Page MenuHomePhabricator

[llvm-readelf] Support dumping the BB address map section with --bb-addr-map.
ClosedPublic

Authored by rahmanl on Jan 26 2021, 11:55 PM.

Details

Summary

This patch lets llvm-readelf dump the content of the BB address map
section in the following format:

Function {
  At: <address>
  BB entries [
    {
      Offset:   <offset>
      Size:     <size>
      Metadata: <metadata>
    },
    ...
  ]
}
...

Diff Detail

Event Timeline

There are a very large number of changes, so older changes are hidden. Show Older Changes
rahmanl marked 4 inline comments as done.Feb 3 2021, 3:41 PM

Thanks @jhenderson. Your explanation was very helpful. Would you please advise on whether I should keep the error paths in the lit tests, as is?

rahmanl updated this revision to Diff 321260.Feb 3 2021, 4:39 PM
rahmanl marked an inline comment as done.
  • Add command line guides for llvm-readobj and llvm-readelf.

Can the output be consumed programmatically? (i.e. is it for example valid yaml or json)

Can the output be consumed programmatically? (i.e. is it for example valid yaml or json)

Yes, but it's not yaml or json. The output is std::vector<Elf_BBAddrMap> and it is accessible via the library call: ELFFile::decodeBBAddrMap(Elf_Shdr&) (However, the user needs to find the BB address map section).

Can the output be consumed programmatically? (i.e. is it for example valid yaml or json)

Yes, but it's not yaml or json. The output is std::vector<Elf_BBAddrMap> and it is accessible via the library call: ELFFile::decodeBBAddrMap(Elf_Shdr&) (However, the user needs to find the BB address map section).

I meant the textual output. It's very close to json - the benefit of it actually being json is that one could script from llvm-readobj output.

The other question - looking at the textual output, could it go the next step and produce the association bbaddress - name?

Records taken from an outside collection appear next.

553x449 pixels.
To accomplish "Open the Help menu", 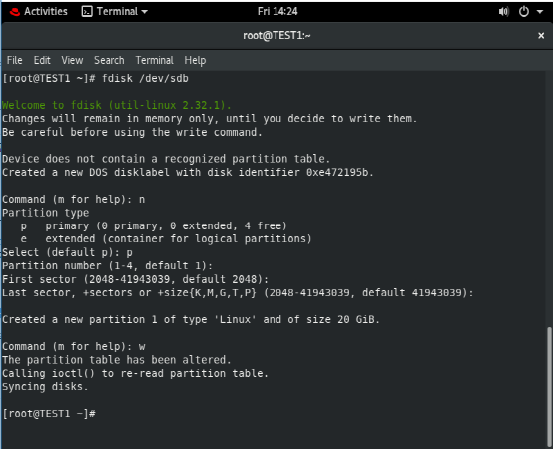I will point(195,60).
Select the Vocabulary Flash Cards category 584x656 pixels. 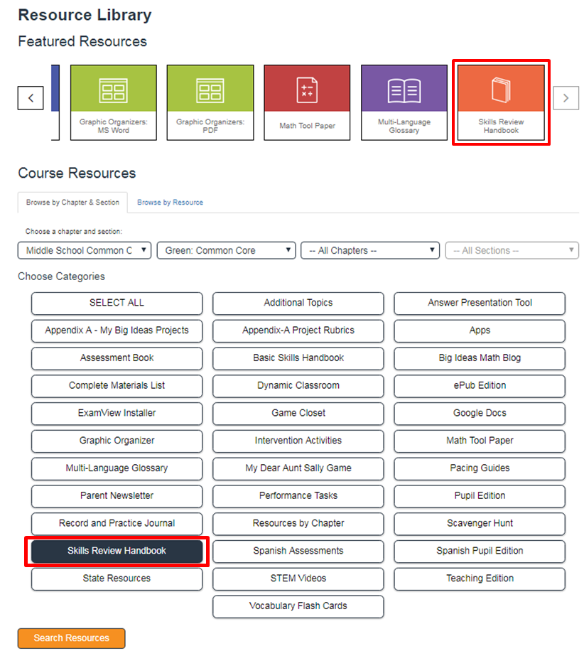click(298, 606)

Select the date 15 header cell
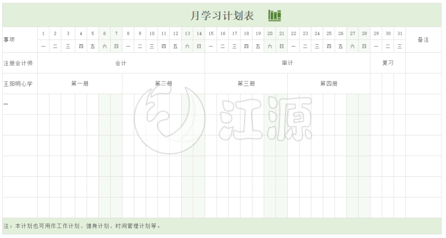[x=211, y=34]
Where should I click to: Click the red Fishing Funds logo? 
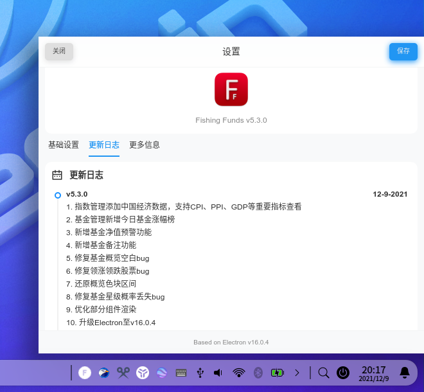point(231,89)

My thinking is that the user of the output would find that more valuable (quick scripting, for instance)

Can the output be consumed programmatically? (i.e. is it for example valid yaml or json)

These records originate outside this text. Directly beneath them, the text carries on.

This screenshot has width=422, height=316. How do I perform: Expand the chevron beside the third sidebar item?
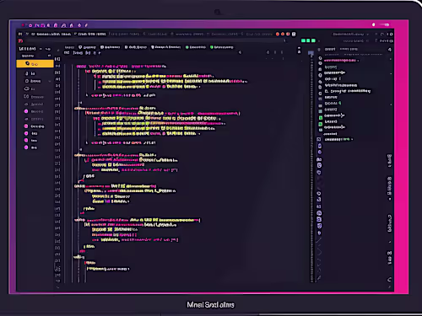pyautogui.click(x=50, y=81)
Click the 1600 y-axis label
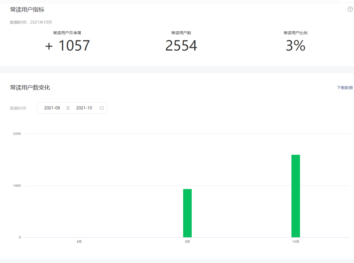The height and width of the screenshot is (263, 354). click(17, 186)
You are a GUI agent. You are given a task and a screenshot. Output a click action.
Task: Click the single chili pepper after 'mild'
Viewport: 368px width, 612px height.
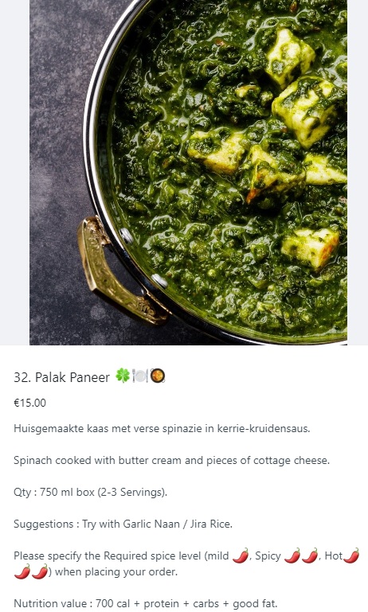pos(241,555)
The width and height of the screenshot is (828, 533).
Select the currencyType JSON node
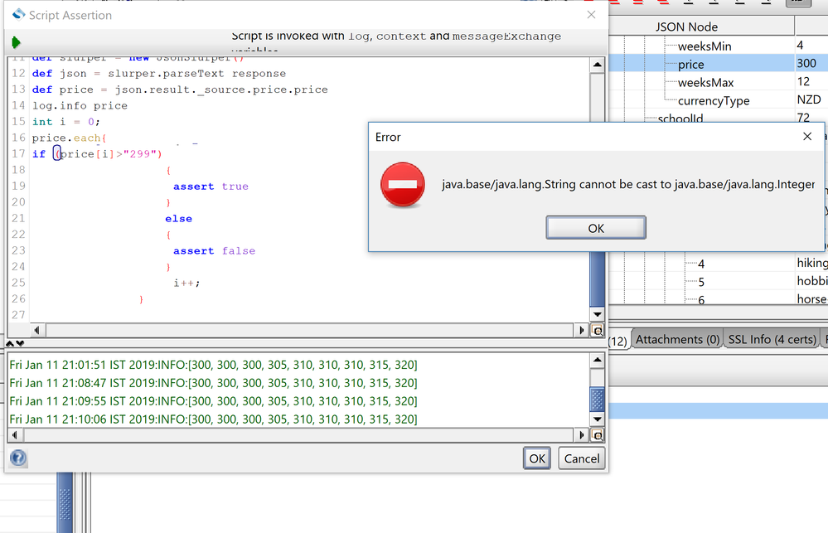point(713,100)
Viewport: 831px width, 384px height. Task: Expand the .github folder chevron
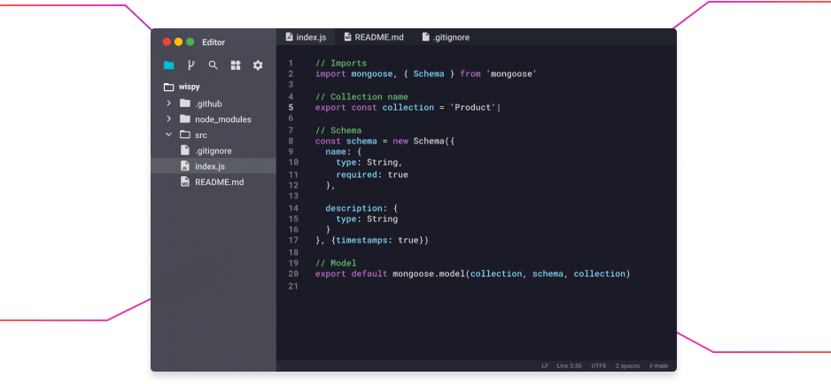click(x=168, y=104)
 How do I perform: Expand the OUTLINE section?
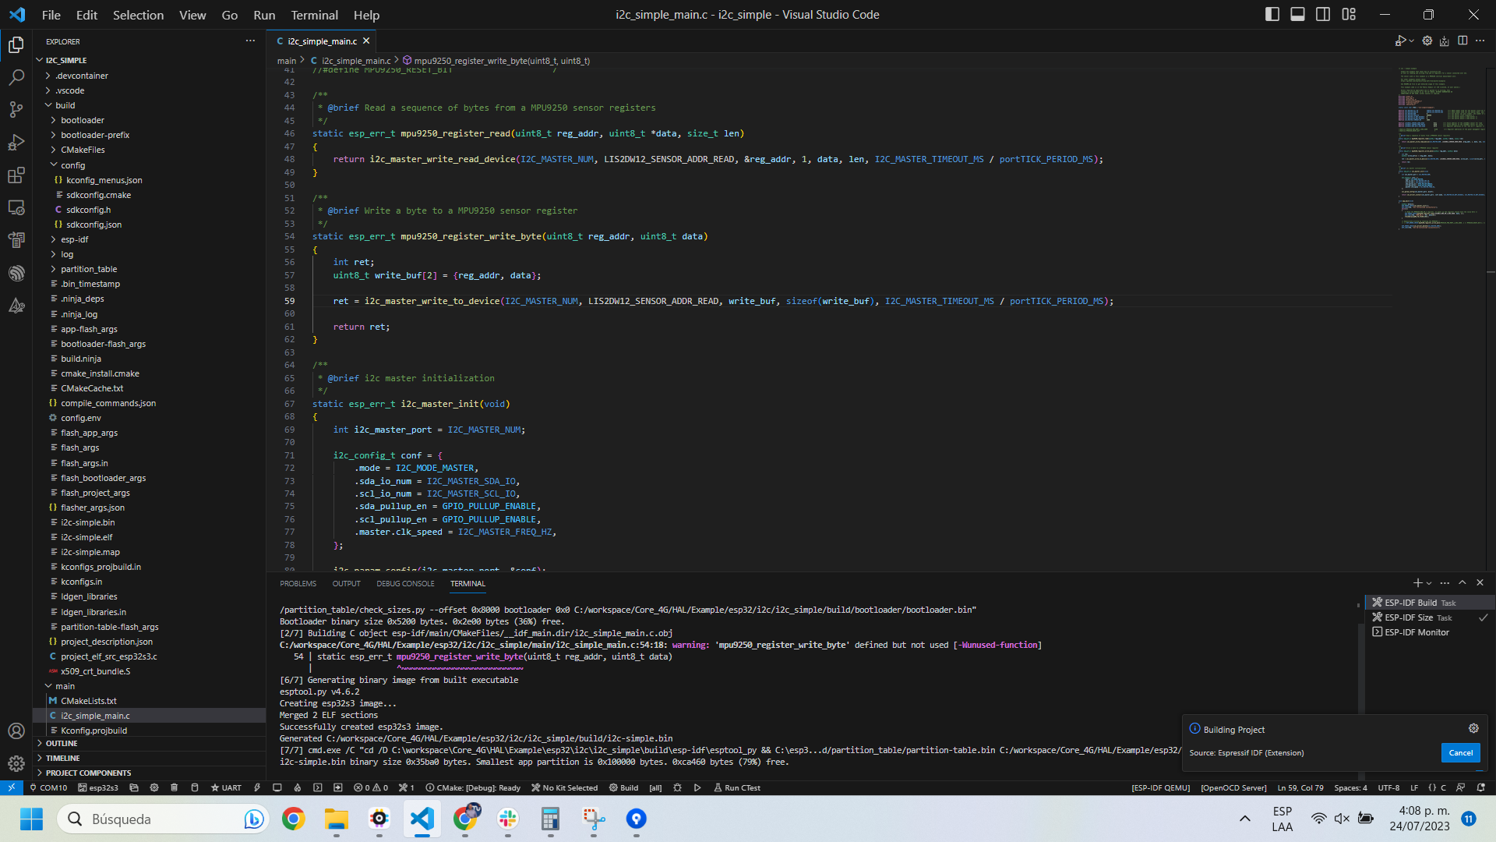click(62, 743)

Yes, but it's not yaml or json. The output is std::vector<Elf_BBAddrMap> and it is accessible via the library call: ELFFile::decodeBBAddrMap(Elf_Shdr&) (However, the user needs to find the BB address map section).

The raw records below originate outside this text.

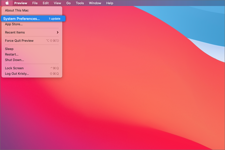Click Shut Down… in the menu
Image resolution: width=225 pixels, height=150 pixels.
click(15, 60)
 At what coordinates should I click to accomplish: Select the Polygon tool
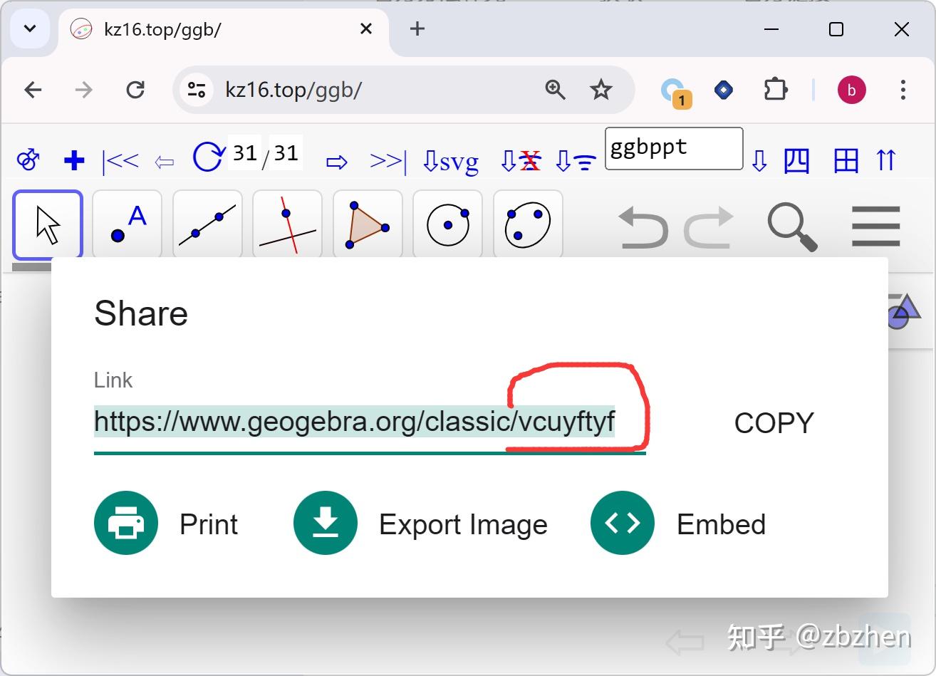tap(367, 223)
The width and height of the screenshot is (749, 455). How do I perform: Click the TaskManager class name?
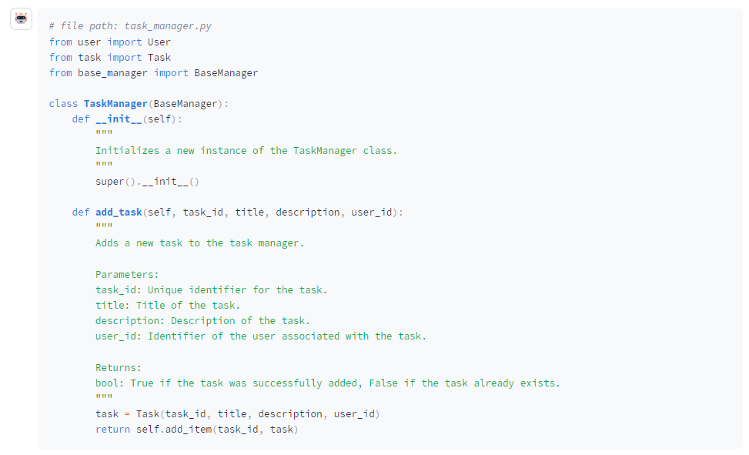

I meant the textual output. It's very close to json - the benefit of it actually being json is that one could script from llvm-readobj output.

I see. You're right. The output is similar to json. This is produced by ScopedPrinter. The relevant sources do not point out similarity with JSON at all. Maybe @jhenderson can answer this.

The other question - looking at the textual output, could it go the next step and produce the association bbaddress - name? My thinking is that the user of the output would find that more valuable (quick scripting, for instance)

This is a good point. Currently, the bb-address-map is only generated using -fbasic-block-sections=labels which also renumbers the basic block in ascending. So we can say that the MBB number associated with the i'th BB entry is i.

Can the output be consumed programmatically? (i.e. is it for example valid yaml or json)

Yes, but it's not yaml or json. The output is std::vector<Elf_BBAddrMap> and it is accessible via the library call: ELFFile::decodeBBAddrMap(Elf_Shdr&) (However, the user needs to find the BB address map section).

I meant the textual output. It's very close to json - the benefit of it actually being json is that one could script from llvm-readobj output.

I see. You're right. The output is similar to json. This is produced by ScopedPrinter. The relevant sources do not point out similarity with JSON at all. Maybe @jhenderson can answer this.

The LLVM-style output format for llvm-readobj is not intended to be JSON, although it is somewhat similar. Primarily, the output is intended for ease of testing within the LLVM lit tests. See in particular the second of the following two commits (the first contains some general rules for the output format).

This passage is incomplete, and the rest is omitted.